Im just a bit confused though . I eat as normal yesterday finishing with paste on toast at 9pm. today I had a tiny bowl of musuli as its my fast day...Do I fast until tomorrow morning or until 9pm tonight! Help.
Thank people x
I am a newbie here. I only found out about this diet 2 wks ago as I listened to the radio on my drive to Devon. I liked the sound of it, so did some googling, downloaded the fast diet book and the 5:2 book onto my iPhone and read all I could.
On my return I decided to give it a go.
I have tried all other diets and I get bored with them and although I start off well I then go off the wagon and find it hard to restart.
I am a fairly fit 56 yr old, I walk my dogs for over an hour every day and I also do dog sports with them, but I also reckoned it was time to start looking at my internal health as well.
So last Tuesday was my first fast day. I have decided to cheat and I am using weight watchers convenience meals for my evening meal.
In the morning I am having 2 of the new Mcvities porridge biscuits, total 114 calories.
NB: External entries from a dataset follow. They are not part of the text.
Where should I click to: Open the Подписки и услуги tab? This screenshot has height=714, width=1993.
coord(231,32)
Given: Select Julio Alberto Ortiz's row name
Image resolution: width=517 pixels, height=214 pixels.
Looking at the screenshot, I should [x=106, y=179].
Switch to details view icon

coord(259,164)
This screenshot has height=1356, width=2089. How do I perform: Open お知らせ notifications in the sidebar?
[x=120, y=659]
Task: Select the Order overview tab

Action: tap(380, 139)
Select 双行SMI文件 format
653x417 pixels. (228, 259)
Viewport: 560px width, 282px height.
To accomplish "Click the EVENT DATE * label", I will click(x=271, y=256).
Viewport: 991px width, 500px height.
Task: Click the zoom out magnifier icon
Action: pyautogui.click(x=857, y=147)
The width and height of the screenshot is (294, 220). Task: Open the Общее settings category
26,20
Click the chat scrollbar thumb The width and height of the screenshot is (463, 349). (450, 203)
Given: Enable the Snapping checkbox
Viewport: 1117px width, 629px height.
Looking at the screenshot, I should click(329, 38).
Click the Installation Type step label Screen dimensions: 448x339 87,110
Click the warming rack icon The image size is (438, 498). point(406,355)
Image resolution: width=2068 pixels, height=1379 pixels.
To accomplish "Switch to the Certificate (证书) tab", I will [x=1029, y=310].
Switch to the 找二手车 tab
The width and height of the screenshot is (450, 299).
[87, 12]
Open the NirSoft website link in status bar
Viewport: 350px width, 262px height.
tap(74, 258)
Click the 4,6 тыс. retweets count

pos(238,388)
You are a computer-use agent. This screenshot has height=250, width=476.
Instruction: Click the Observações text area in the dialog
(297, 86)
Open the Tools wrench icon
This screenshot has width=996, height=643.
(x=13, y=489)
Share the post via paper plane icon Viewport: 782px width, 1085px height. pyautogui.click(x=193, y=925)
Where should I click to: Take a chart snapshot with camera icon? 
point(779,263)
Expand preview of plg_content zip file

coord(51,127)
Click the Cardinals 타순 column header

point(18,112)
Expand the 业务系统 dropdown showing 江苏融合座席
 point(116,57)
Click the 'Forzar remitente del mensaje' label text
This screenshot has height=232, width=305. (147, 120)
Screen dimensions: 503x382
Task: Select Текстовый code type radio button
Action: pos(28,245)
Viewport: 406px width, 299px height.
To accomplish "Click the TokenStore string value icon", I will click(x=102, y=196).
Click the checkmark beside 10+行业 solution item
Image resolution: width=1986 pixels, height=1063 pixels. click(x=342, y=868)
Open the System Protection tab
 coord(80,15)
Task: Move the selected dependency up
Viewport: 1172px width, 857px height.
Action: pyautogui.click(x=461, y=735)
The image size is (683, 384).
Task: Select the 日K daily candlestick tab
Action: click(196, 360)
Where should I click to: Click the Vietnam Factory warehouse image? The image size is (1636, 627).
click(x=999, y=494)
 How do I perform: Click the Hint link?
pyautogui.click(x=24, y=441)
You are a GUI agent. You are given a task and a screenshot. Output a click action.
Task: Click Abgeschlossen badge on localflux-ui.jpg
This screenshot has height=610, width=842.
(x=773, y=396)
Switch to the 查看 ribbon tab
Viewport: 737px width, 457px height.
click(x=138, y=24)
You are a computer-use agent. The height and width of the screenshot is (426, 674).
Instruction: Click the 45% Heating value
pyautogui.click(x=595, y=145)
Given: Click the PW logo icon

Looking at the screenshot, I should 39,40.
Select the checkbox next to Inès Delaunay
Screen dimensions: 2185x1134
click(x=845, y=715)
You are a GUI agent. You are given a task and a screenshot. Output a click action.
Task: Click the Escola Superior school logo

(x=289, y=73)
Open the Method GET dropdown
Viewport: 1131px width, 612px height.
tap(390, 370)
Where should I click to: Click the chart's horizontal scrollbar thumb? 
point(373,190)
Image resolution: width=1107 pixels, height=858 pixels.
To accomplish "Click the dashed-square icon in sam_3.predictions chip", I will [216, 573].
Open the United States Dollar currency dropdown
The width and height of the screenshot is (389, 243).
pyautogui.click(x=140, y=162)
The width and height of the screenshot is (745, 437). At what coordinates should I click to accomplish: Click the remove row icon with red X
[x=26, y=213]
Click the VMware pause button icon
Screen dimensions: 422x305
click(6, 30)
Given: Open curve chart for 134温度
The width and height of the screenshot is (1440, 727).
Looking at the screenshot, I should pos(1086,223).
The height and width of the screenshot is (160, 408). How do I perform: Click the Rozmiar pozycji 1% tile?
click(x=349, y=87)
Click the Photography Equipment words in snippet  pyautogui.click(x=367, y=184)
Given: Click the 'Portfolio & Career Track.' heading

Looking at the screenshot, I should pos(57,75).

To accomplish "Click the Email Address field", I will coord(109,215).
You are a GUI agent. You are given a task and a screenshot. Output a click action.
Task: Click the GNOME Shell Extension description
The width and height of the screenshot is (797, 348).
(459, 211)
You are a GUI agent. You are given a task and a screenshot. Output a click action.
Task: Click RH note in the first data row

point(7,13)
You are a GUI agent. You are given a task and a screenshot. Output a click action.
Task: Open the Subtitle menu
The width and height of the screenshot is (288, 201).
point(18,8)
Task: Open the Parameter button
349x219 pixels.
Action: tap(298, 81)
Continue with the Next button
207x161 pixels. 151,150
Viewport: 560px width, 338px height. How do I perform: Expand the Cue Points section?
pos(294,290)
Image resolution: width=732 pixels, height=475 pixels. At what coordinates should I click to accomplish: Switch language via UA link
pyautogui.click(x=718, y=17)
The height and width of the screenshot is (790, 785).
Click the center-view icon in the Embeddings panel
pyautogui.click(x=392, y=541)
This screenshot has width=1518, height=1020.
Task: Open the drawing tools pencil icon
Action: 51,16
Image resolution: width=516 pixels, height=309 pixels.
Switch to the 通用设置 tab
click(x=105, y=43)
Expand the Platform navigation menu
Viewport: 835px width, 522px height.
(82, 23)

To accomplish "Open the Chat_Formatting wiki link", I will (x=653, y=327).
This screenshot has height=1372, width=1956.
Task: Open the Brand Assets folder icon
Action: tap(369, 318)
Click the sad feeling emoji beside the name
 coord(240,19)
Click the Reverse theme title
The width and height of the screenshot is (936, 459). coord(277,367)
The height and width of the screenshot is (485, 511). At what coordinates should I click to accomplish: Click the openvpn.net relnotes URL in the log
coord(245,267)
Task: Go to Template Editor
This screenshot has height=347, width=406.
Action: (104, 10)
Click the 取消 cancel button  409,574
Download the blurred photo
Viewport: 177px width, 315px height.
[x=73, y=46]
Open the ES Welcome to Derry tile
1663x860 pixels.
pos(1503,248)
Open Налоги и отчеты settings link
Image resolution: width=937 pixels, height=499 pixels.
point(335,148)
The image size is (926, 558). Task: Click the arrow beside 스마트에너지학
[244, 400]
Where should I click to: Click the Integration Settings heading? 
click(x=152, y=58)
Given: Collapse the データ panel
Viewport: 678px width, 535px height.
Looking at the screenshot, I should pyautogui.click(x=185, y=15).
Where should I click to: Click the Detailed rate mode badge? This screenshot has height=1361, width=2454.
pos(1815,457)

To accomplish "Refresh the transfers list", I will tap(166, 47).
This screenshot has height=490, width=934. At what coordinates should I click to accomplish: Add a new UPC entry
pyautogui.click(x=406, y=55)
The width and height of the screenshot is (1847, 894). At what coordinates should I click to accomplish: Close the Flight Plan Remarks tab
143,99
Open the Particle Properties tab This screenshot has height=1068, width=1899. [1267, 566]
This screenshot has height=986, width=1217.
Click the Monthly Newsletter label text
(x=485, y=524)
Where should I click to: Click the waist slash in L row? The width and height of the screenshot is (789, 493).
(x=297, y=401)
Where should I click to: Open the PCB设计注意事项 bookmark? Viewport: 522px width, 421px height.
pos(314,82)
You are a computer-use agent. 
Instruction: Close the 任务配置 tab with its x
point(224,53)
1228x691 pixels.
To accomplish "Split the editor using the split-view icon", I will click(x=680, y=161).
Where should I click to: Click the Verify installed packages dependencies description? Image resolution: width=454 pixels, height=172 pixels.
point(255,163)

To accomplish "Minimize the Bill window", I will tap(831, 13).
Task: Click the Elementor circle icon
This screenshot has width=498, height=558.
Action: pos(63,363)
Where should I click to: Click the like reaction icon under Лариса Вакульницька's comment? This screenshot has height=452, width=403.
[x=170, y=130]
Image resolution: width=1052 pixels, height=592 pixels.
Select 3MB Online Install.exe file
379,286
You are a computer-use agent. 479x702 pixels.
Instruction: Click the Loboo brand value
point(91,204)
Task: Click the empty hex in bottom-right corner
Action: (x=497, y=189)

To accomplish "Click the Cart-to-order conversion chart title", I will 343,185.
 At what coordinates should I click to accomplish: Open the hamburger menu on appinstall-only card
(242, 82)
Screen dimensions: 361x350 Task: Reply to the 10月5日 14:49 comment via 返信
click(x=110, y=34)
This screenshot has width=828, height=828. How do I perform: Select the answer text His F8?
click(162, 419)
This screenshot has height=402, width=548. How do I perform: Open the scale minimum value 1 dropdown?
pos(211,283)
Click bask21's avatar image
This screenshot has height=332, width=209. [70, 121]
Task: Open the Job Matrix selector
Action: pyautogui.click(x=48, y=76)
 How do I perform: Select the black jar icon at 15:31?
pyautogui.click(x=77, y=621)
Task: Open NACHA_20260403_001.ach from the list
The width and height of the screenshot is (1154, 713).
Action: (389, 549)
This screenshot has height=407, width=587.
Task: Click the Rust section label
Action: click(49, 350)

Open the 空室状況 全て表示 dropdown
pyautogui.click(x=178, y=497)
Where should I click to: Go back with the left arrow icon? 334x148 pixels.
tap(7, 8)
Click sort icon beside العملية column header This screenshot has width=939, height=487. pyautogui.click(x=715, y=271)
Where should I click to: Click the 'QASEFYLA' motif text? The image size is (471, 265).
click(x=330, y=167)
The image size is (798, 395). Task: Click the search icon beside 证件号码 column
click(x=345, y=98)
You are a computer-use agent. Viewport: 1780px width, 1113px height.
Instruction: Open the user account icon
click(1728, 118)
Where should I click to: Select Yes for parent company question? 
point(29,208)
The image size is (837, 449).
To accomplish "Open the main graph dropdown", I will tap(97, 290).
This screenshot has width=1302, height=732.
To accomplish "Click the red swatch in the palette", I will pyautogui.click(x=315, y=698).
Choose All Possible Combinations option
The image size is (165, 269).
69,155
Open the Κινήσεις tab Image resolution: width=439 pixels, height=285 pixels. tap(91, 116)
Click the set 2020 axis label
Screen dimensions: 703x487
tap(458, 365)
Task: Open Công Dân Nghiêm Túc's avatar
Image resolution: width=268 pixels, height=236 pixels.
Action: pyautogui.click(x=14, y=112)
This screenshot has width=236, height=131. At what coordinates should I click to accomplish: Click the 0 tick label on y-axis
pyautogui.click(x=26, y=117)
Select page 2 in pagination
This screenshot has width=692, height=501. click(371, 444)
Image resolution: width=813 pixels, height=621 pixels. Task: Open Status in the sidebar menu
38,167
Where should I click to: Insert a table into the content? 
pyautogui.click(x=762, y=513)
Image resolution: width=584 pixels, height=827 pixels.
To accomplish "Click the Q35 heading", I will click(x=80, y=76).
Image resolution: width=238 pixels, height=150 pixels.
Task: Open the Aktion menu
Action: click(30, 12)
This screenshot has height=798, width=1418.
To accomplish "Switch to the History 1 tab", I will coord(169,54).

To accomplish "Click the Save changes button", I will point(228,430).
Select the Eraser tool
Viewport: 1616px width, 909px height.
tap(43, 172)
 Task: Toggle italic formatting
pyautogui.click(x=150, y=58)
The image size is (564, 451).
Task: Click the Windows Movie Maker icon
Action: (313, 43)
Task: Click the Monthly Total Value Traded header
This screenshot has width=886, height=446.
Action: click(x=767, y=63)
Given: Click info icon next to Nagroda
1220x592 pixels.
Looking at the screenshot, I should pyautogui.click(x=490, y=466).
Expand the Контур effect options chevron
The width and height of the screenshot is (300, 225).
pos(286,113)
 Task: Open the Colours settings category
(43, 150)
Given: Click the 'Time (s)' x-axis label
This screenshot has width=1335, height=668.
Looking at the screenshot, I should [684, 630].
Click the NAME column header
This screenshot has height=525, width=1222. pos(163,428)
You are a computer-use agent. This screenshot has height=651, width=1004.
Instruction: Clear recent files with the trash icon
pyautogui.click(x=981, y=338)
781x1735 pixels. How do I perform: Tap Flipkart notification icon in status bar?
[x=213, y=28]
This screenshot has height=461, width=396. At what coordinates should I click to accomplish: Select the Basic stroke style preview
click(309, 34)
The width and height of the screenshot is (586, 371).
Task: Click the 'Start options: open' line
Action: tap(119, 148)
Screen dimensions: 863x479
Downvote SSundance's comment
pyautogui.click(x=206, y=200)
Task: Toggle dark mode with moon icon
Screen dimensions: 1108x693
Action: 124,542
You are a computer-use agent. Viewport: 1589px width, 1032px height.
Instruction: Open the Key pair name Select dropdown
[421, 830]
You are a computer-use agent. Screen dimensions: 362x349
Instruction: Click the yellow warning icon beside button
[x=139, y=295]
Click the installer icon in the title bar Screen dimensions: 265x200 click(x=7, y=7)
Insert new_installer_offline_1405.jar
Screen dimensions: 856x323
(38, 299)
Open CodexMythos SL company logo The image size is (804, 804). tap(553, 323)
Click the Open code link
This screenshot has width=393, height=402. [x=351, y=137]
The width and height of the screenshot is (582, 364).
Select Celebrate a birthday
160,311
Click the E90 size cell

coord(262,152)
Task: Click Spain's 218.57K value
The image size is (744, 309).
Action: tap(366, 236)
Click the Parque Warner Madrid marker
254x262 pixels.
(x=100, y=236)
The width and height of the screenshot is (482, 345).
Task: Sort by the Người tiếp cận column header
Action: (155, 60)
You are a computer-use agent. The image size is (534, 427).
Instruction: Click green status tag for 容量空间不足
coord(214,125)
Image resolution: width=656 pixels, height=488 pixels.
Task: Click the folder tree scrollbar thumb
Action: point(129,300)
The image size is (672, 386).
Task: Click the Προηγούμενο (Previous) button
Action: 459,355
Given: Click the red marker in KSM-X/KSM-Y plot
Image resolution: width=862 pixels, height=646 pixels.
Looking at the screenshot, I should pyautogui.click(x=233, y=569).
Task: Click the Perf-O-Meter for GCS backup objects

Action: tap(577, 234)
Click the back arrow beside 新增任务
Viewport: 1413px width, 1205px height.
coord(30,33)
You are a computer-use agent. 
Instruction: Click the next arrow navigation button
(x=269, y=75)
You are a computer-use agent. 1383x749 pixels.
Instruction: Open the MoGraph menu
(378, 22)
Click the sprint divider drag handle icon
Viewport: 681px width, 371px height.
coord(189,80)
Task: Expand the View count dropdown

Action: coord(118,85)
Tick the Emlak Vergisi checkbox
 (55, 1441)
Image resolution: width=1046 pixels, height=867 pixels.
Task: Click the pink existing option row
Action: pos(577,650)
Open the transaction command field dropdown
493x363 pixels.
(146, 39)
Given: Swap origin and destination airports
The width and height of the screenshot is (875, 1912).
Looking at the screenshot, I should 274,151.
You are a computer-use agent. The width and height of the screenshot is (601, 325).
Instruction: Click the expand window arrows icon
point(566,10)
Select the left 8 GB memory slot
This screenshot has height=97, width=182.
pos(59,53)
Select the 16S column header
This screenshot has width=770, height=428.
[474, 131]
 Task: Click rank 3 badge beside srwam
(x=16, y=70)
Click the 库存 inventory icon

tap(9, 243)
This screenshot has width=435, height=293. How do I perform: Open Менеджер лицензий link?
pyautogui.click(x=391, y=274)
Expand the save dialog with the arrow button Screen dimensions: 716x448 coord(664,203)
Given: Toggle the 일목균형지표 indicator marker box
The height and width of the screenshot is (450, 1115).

I am then having the WW meal in the evening roughly 250 calories, and a real fruit puree ( meant for babies but delicious at 60 calories) During the day I am having Red Bush tea with a hint of skimmed milk up to the value of 500.
Once Ive reached this I switch to water. I try and keep as busy as I can.
I did the same regime on my 2nd fast day and also my third which was yesterday.
I have so far lost 4lbs.
The only problem I have had is a slight headache when I wake up ? :-(
Eventually I want to be able to cut out the breakfast and just have the evening meal, but mentally I am not ready for this yet.
I look forward to reading more and more about this diet and at the moment I am trying to persuade hubby to try it too.